- _What to work on_:
Change every "Click the" to "Press the" in the lines from the line with "You are a computer-use agent. The image size is (1456, 818)." through the end of the lines, and write out only those lines with nothing else altered.
Information given start
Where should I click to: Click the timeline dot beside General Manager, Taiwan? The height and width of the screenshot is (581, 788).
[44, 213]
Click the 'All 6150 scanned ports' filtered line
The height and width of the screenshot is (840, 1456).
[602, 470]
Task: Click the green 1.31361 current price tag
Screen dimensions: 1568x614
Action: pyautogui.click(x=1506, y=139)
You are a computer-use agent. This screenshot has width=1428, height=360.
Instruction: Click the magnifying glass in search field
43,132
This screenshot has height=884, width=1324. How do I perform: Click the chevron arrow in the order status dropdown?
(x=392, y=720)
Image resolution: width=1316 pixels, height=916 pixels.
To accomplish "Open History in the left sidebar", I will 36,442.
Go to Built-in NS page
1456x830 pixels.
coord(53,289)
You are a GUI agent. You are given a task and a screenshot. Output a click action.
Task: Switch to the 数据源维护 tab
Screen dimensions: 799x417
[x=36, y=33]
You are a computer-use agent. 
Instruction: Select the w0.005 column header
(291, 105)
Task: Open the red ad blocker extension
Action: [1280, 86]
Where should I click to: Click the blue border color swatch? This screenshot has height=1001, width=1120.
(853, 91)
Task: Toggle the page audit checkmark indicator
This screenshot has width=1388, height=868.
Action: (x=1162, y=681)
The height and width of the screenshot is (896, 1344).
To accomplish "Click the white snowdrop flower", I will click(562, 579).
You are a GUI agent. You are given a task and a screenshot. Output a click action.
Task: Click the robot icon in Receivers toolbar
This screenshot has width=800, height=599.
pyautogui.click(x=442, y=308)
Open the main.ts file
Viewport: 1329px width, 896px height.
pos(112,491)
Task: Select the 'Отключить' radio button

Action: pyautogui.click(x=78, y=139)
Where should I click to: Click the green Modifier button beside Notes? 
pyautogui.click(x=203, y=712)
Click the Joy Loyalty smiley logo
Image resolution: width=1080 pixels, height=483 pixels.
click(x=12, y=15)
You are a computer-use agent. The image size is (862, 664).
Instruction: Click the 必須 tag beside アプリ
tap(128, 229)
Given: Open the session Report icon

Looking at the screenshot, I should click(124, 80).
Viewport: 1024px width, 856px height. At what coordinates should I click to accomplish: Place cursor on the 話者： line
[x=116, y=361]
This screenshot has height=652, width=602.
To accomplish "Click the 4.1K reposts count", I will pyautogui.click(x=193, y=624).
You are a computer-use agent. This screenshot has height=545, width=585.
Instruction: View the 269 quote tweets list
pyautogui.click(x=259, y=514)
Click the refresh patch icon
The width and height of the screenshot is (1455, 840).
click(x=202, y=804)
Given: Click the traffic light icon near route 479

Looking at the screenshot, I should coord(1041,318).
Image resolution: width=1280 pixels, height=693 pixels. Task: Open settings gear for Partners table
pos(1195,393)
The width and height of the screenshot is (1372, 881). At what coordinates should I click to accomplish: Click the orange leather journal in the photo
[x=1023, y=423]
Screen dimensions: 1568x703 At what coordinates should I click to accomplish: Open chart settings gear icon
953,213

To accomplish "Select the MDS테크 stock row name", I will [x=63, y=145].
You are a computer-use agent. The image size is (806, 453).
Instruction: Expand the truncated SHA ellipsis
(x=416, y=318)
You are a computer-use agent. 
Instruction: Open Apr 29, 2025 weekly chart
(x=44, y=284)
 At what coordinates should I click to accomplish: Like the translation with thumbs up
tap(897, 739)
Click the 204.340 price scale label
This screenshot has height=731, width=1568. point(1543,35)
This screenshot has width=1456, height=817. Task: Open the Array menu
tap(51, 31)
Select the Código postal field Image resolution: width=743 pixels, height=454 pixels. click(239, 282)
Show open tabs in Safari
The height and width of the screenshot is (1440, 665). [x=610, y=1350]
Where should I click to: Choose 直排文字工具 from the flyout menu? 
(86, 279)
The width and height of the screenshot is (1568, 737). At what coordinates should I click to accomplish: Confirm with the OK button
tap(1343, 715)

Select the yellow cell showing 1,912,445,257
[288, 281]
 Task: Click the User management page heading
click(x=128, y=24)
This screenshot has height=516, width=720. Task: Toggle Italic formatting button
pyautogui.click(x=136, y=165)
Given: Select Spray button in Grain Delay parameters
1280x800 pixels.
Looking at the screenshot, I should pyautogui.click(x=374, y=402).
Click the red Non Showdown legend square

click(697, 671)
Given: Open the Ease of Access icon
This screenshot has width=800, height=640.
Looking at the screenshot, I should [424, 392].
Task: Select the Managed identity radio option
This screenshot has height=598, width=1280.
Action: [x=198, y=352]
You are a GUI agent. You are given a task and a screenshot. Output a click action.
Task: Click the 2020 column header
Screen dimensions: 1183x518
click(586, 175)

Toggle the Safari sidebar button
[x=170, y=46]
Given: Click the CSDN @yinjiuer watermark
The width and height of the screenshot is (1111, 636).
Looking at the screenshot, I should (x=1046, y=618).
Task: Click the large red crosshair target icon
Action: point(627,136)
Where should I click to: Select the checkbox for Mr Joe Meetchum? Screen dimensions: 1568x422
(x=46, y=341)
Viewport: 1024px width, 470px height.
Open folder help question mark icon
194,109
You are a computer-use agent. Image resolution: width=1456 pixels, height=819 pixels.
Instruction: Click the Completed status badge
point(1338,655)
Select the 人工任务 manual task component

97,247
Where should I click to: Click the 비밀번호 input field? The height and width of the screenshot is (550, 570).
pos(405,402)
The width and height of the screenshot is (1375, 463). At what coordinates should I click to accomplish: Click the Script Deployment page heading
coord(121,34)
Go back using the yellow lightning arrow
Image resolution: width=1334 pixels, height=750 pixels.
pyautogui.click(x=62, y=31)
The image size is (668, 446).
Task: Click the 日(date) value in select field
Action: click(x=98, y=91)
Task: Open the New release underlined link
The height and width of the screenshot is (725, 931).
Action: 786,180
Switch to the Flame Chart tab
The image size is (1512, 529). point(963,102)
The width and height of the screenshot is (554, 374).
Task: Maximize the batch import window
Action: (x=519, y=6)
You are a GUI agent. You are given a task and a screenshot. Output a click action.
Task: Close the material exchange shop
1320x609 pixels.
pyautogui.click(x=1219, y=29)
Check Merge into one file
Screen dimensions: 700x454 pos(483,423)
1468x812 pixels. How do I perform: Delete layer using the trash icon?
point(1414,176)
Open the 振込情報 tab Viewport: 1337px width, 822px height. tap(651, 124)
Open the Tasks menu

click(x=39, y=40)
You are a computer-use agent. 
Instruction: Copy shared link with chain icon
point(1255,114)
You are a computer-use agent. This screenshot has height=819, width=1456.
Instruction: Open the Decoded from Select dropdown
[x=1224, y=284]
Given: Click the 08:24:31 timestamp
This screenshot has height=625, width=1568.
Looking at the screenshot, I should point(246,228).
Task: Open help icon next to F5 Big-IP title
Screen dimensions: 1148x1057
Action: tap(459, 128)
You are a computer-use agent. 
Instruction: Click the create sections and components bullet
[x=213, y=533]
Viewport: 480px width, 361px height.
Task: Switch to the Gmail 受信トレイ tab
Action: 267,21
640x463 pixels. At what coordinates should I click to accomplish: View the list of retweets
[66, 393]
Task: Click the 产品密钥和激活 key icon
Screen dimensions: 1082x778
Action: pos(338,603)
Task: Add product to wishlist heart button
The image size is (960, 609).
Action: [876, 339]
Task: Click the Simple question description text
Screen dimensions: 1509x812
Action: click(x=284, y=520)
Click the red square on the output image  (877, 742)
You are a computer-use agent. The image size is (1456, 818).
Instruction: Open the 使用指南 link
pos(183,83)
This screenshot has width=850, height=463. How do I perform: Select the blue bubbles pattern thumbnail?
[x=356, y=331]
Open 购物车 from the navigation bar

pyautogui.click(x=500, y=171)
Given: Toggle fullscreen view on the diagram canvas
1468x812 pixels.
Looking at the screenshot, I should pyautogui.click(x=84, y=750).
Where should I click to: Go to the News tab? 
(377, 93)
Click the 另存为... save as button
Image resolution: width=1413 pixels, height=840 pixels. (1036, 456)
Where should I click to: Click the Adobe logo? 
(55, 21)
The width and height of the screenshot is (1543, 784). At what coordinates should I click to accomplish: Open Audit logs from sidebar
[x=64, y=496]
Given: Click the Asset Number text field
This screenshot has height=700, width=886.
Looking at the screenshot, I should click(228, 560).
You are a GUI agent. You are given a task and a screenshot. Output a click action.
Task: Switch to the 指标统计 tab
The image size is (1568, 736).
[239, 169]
Information given end
- _Response_:
You are a computer-use agent. The image size is (1456, 818).
Instruction: Open the 使用指南 link
pos(183,83)
This screenshot has width=850, height=463. How do I perform: Select the blue bubbles pattern thumbnail?
[x=356, y=331]
Open 购物车 from the navigation bar

pyautogui.click(x=500, y=171)
Given: Toggle fullscreen view on the diagram canvas
1468x812 pixels.
Looking at the screenshot, I should pyautogui.click(x=84, y=750).
Where should I click to: Go to the News tab? 
(377, 93)
Press the 另存为... save as button
Image resolution: width=1413 pixels, height=840 pixels. (1036, 456)
Where should I click to: Press the Adobe logo? 
(55, 21)
The width and height of the screenshot is (1543, 784). At what coordinates should I click to accomplish: Open Audit logs from sidebar
[x=64, y=496]
Given: Press the Asset Number text field
This screenshot has height=700, width=886.
Looking at the screenshot, I should click(228, 560).
You are a GUI agent. You are given a task and a screenshot. Output a click action.
Task: Switch to the 指标统计 tab
The image size is (1568, 736).
[239, 169]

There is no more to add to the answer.